*What is expected*
All that should be output is the block of lines below from the line with "Toggle the Autoguardado switch" to the line with "Expand the Birim", both included, exactly as written.

*Dataset entries*
______

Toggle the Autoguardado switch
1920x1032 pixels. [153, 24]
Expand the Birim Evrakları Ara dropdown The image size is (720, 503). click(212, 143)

______

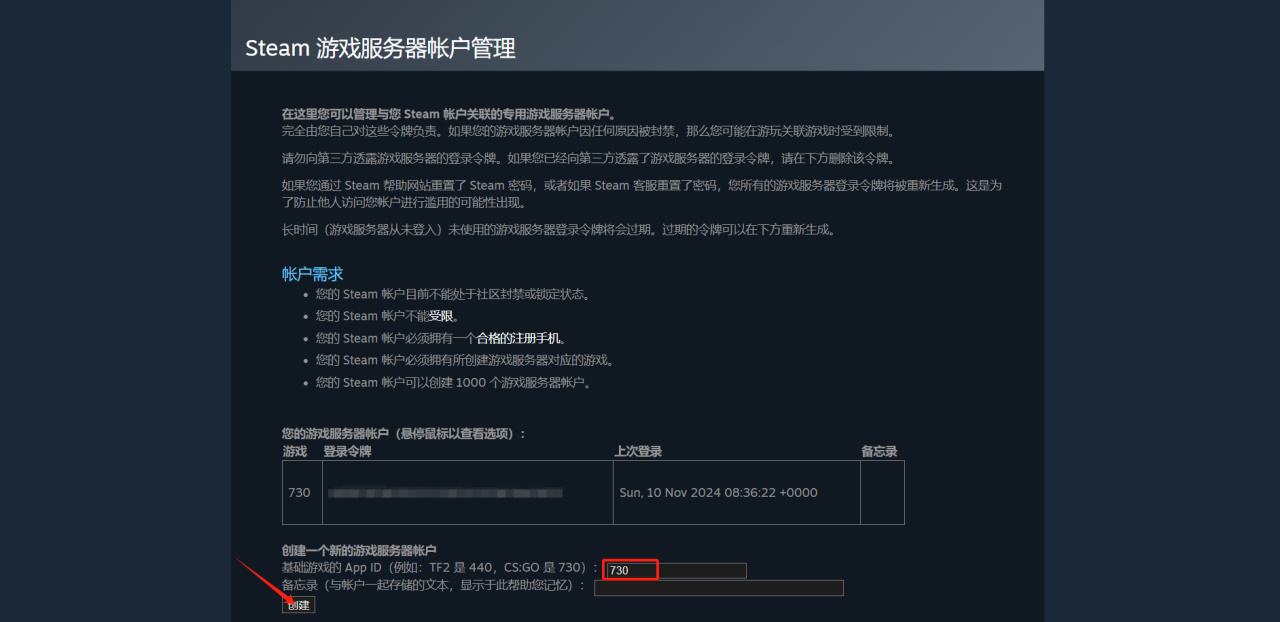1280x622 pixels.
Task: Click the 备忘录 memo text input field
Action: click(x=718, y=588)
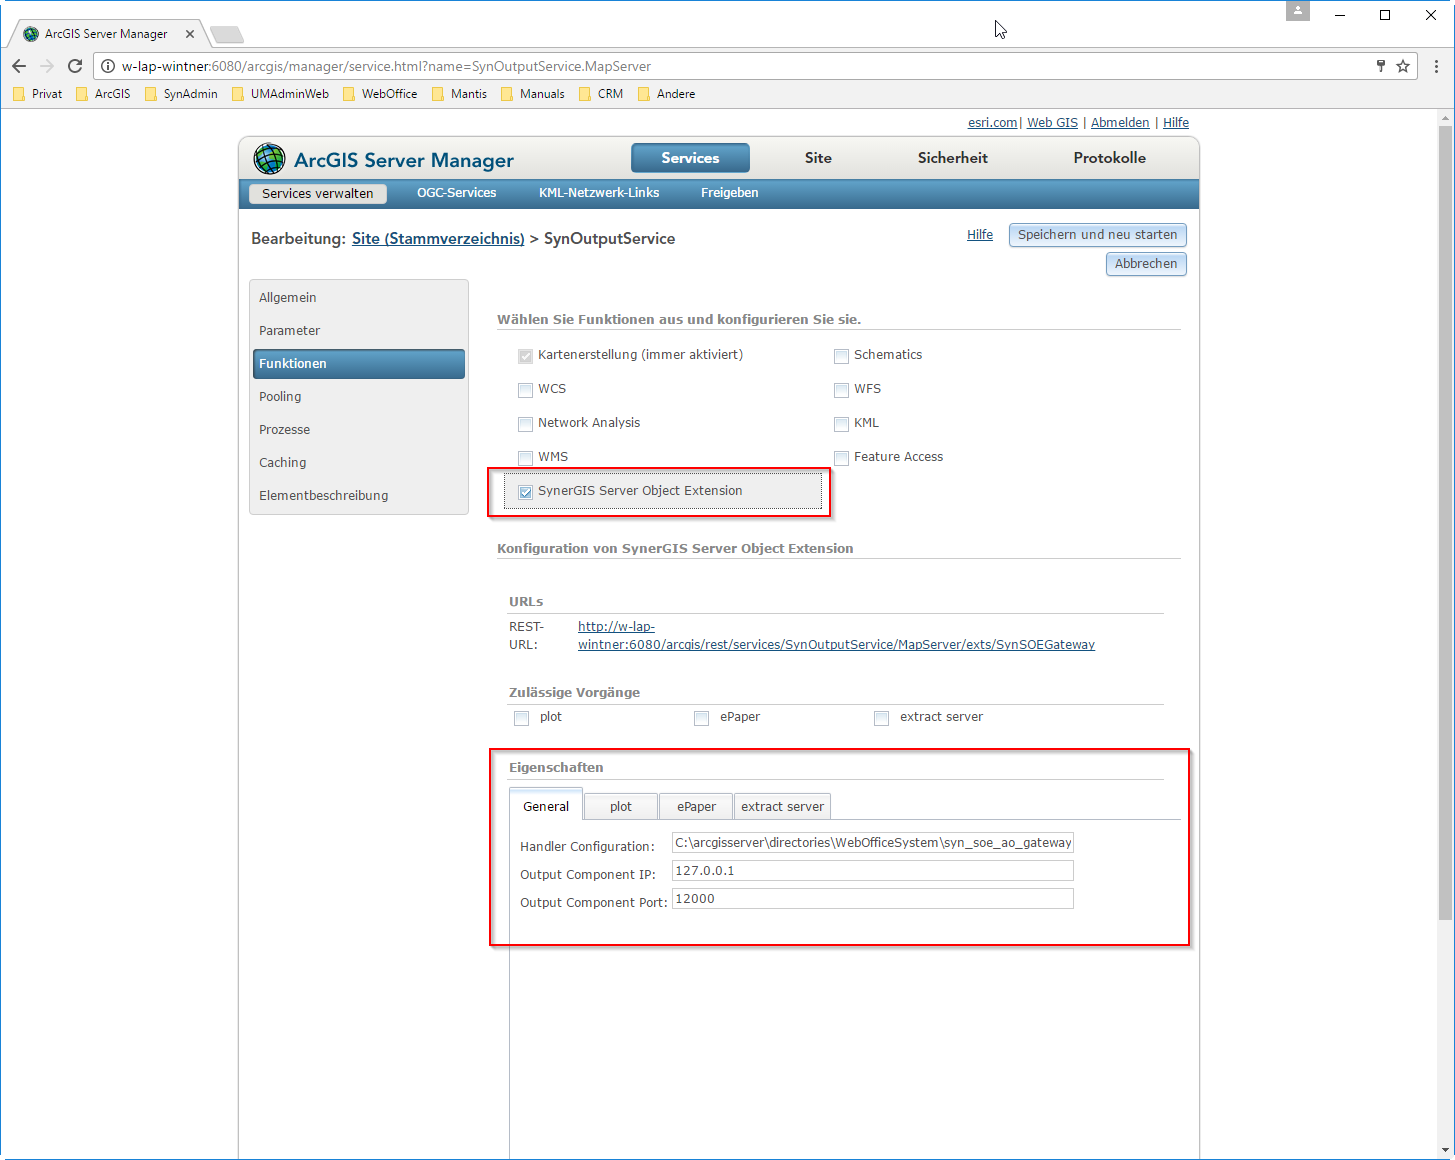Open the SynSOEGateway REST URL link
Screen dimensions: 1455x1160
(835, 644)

______

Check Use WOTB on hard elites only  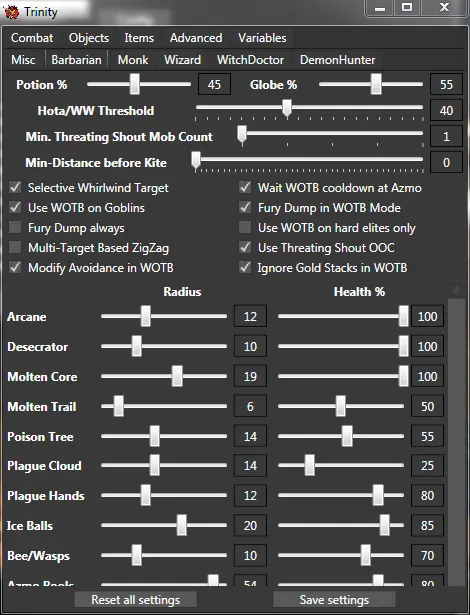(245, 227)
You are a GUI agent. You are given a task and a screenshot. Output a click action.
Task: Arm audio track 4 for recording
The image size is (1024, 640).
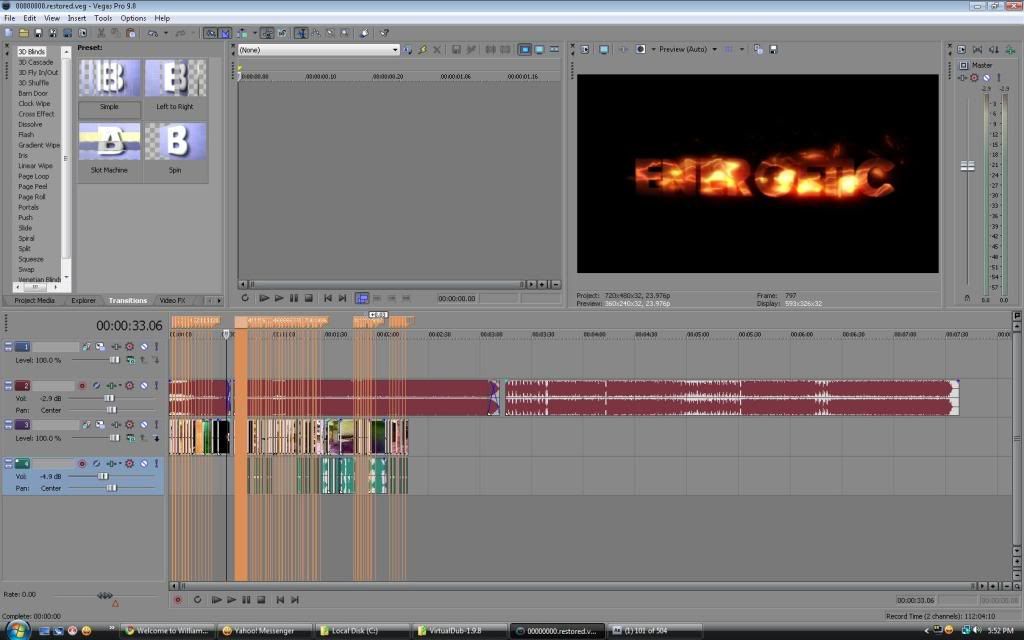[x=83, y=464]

______

*Response to the task*
Toggle the Autoguardado switch
1920x1032 pixels. [153, 24]
Expand the Birim Evrakları Ara dropdown The image size is (720, 503). click(212, 143)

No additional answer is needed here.